> **YOUR GOAL**: The response should repeat word for word every line below from the one with "1049x642 pixels. How" to the one with "This screenshot has width=1040, height=807.", inclusive, and nothing else; leave pictures out.
[Opening DATA RECORDS section]
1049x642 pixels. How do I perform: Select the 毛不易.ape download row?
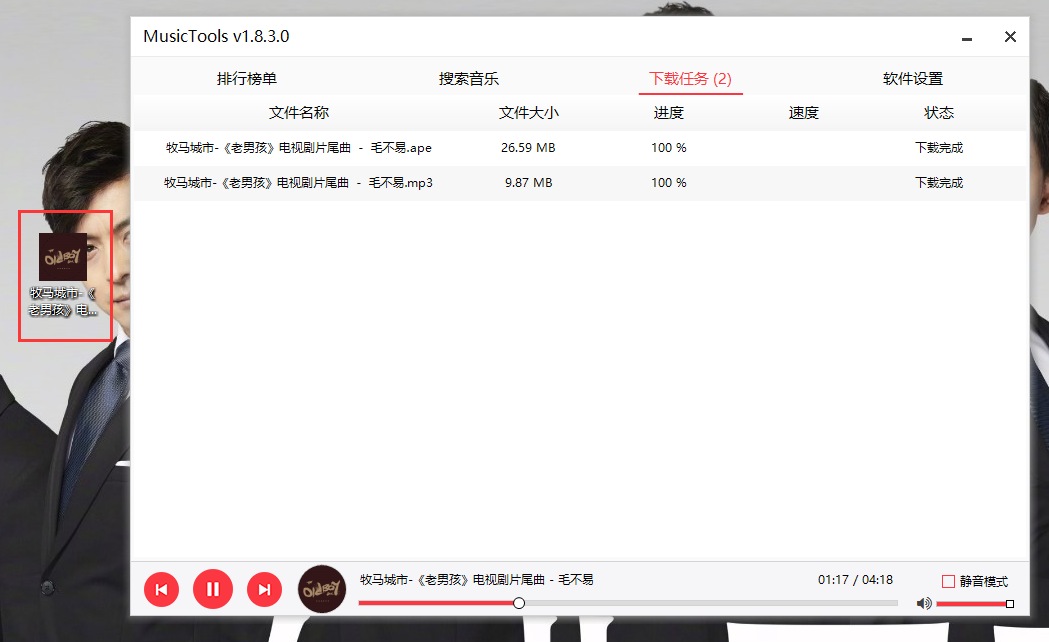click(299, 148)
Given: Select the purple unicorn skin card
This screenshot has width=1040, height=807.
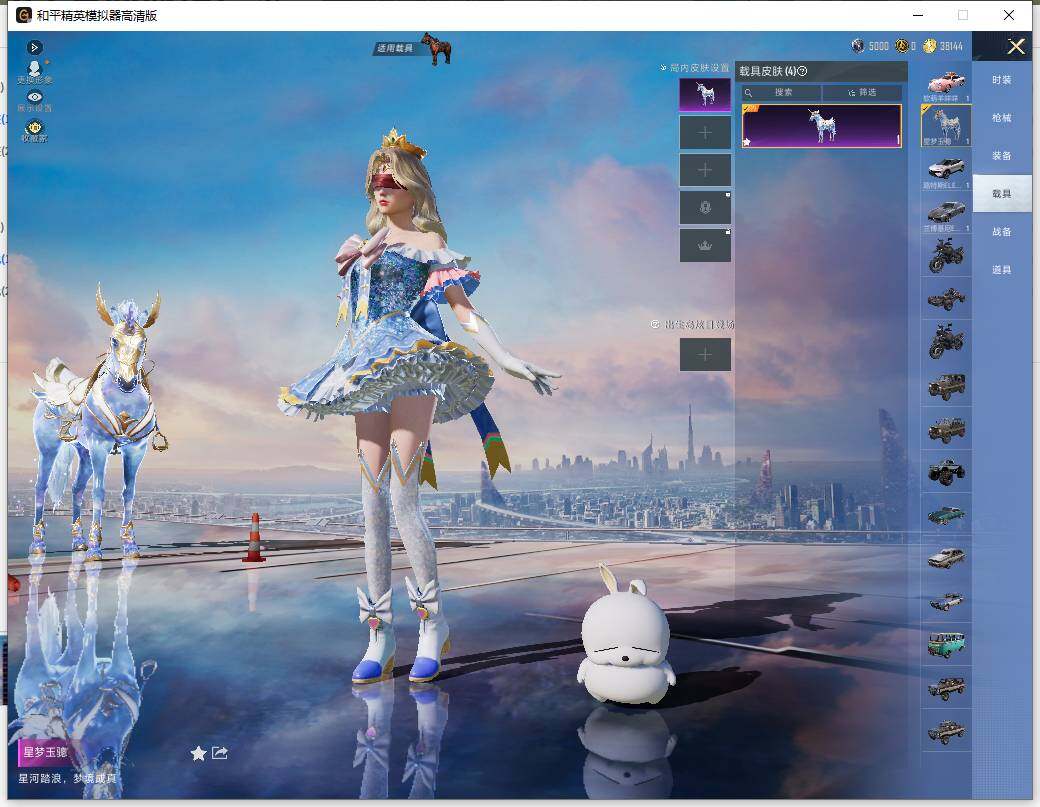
[Closing DATA RECORDS section]
[Opening DATA RECORDS section]
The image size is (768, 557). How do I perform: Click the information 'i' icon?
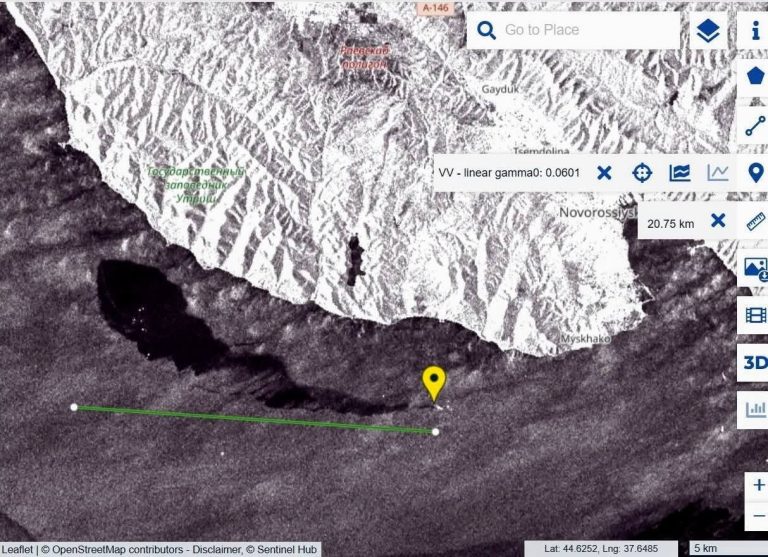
[Closing DATA RECORDS section]
> **RESULT FOR THIS EXERCISE**:
1049x642 pixels. How do I perform: Select the 毛不易.ape download row?
click(299, 148)
Given: Select the purple unicorn skin card
This screenshot has width=1040, height=807.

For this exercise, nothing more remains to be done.